Configuring the Chords Classifier App (classifier.py)

It uses the trained model models/model.json to predict a recorded guitar chord.

  • First, check the info of the audio recording device of your system by running

    $ python -m src.sound

    You will receive output something like this:

    pygame 1.9.6
    Hello from the pygame community. https://www.pygame.org/contribute.html
    src.sound - INFO - List of System's Audio Devices configurations:
    src.sound - INFO - Number of audio devices: 2
    src.sound - INFO - [('index', 0), ('name', 'MacBook Pro Microphone'), ('maxInputChannels', 1), ('defaultSampleRate', 44100.0)]
    src.sound - INFO - [('index', 1), ('name', 'MacBook Pro Speakers'), ('maxInputChannels', 0), ('defaultSampleRate', 44100.0)]
    
    src.sound - INFO - Audio device configurations currently used
    src.sound - INFO - Default input device index = 0
    src.sound - INFO - Max input channels = 1
    src.sound - INFO - Default samplerate = 44100
  • Check if the index, maxInputChannels and defaultSampleRate of your recording device or microphone (eg.
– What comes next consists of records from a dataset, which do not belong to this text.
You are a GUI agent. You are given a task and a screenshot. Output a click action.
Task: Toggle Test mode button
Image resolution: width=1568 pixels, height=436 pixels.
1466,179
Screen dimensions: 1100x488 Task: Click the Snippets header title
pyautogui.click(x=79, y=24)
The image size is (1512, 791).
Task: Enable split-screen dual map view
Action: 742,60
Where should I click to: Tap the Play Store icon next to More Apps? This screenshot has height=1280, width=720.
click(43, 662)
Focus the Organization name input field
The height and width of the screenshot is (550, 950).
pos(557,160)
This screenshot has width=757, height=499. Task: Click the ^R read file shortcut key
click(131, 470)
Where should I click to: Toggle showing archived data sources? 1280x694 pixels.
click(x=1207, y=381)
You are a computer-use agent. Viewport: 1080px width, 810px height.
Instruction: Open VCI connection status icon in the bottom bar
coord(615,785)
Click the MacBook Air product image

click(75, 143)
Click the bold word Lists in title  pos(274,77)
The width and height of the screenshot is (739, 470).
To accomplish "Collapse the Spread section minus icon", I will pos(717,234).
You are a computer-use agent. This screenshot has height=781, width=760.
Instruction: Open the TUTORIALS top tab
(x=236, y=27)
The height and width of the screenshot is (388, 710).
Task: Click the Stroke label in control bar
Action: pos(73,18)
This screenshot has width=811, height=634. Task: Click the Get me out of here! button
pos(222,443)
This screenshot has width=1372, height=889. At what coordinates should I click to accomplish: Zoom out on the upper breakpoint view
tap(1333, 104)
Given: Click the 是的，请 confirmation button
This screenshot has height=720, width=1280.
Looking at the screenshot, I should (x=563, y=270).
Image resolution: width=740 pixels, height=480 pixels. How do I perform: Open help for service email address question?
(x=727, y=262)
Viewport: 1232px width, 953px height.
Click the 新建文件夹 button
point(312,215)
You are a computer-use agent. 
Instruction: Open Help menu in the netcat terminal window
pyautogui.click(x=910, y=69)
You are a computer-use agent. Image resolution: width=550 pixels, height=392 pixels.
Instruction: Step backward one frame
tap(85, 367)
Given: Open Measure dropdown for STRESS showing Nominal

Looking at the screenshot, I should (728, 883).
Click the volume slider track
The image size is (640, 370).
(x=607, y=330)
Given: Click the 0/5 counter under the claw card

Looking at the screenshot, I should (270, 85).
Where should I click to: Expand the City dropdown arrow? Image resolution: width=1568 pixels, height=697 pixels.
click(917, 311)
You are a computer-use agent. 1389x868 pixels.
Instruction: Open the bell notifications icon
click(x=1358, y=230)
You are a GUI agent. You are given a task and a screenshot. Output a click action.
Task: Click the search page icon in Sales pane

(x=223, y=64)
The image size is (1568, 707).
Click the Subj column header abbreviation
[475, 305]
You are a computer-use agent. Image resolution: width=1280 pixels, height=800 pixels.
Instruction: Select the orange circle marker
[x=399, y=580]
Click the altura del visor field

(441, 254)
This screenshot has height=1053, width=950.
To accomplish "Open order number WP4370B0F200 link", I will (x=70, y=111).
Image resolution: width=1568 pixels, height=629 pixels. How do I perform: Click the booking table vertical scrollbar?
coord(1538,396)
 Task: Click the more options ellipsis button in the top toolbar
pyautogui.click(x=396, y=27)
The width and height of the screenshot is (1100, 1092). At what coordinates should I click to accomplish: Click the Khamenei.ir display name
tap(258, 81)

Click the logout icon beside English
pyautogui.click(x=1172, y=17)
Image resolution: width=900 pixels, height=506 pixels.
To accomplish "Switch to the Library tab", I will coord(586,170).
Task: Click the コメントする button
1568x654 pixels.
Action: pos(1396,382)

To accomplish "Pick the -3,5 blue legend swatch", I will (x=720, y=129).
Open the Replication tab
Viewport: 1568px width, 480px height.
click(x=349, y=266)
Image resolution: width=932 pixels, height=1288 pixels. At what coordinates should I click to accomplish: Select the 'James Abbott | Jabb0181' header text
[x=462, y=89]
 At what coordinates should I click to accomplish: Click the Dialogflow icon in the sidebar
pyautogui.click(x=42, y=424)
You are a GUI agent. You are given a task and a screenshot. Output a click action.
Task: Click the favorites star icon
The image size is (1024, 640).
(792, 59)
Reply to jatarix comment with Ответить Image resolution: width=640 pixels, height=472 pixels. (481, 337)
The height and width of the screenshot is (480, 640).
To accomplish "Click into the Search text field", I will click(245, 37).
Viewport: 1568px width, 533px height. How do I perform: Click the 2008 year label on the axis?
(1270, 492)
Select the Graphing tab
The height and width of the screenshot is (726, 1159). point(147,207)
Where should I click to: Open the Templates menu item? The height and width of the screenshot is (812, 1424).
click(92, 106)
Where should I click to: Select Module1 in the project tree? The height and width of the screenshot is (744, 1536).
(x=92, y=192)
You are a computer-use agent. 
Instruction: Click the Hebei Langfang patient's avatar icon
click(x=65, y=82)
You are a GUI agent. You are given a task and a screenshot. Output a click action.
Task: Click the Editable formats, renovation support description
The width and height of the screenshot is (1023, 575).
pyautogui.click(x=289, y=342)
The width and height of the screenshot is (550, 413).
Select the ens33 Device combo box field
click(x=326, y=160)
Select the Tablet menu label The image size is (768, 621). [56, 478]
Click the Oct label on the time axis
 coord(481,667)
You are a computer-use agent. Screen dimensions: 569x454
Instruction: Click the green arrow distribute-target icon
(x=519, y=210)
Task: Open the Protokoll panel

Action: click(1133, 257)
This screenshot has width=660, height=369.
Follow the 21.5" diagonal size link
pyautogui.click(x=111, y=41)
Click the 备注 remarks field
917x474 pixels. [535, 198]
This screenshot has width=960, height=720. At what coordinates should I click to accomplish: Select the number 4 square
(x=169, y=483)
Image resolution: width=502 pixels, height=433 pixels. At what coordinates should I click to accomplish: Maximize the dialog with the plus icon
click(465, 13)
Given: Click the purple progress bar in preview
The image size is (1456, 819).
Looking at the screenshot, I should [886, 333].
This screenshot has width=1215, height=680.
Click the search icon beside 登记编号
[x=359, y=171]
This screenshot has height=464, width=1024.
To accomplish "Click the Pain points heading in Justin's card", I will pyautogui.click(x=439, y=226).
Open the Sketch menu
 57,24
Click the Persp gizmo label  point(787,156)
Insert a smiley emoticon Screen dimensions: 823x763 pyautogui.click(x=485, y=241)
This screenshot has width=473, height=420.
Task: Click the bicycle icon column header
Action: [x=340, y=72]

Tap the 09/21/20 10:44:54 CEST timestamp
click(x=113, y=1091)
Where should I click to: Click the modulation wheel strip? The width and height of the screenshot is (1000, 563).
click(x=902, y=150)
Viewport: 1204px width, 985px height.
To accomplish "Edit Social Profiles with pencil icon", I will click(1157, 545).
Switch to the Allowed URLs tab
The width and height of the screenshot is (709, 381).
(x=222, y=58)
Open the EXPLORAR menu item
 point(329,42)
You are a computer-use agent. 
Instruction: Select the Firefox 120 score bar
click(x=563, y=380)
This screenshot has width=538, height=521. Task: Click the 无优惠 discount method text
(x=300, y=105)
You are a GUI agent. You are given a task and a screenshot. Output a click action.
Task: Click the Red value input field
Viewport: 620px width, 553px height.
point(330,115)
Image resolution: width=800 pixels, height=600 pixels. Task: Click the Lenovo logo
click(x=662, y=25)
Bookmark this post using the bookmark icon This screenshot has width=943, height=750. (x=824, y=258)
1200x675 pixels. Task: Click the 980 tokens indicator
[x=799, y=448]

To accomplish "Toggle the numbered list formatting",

MacBook Pro Microphone) matches with the device configurations currently used (both displayed in the output). The configurations for my recording device is:

    index = 0
    maxInputChannels = 1
    defaultSampleRate = 44100.0
  • Open settings.py and modify the values accordingly in line numbers 38 to 40

    # Audio configurations
    INPUT_DEVICE = 0
    MAX_INPUT_CHANNELS = 1  # Max input channels
    DEFAULT_SAMPLE_RATE = 44100   # Default sample rate of microphone or recording device

Running the Guitar Chords Recognition Webapp

  • Execute the python file app.py using streamlit

    $ streamlit run app.py
  • The webapp is launched in your browser and opened automatically as shown below. You may also open it by visiting http://localhost:8501

    Click the above video to to go to YouTube and hear the sound as well.

  • Click Record and play a chord in your guitar. It records for 3 seconds and saves the output wav file to recording/recorded.wav.

  • Click Play to listen to the recorded sound.

  • Click Classify to view the predicted chord along with the melspectrogram of the recorded chord.

  • Click Display Spectrogram to display the spectrogram of the recorded chord.

Training the model (Optional)

If you want to experiment by training the model yourself with your own data or the data used currently, follow the steps below:

1. Download the Dataset or Use your own dataset

The chords dataset was collected from MONTEFIORE RESEARCH GROUP of University of Liège - Montefiore Institute (Montefiore.ulg.ac.be, 2019). The chords dataset consists of 10 types of chords with 200 audio files of each chord.

Run download_data.sh to download the dataset:

$ chmod +x download_data.sh
$ ./download_data.sh

2. Run train.py

$ python -m src.train

You can view the training logs in the file logs/info.log

To view the real-time tensorboard logging, type the command:

$ tensorboard --logdir logs/training

Then open your browser and goto localhost:6006 to visualize the training.

You will see something like this:

Tensorboard

3. Run test.py

You can test the performance of your model after the training by running:

$ python -m src.test

Report Issues

If you have any issues with the app, please report it here: Issues

License

Guitar-Chords-recognition is licensed under the GNU GPLv3 license.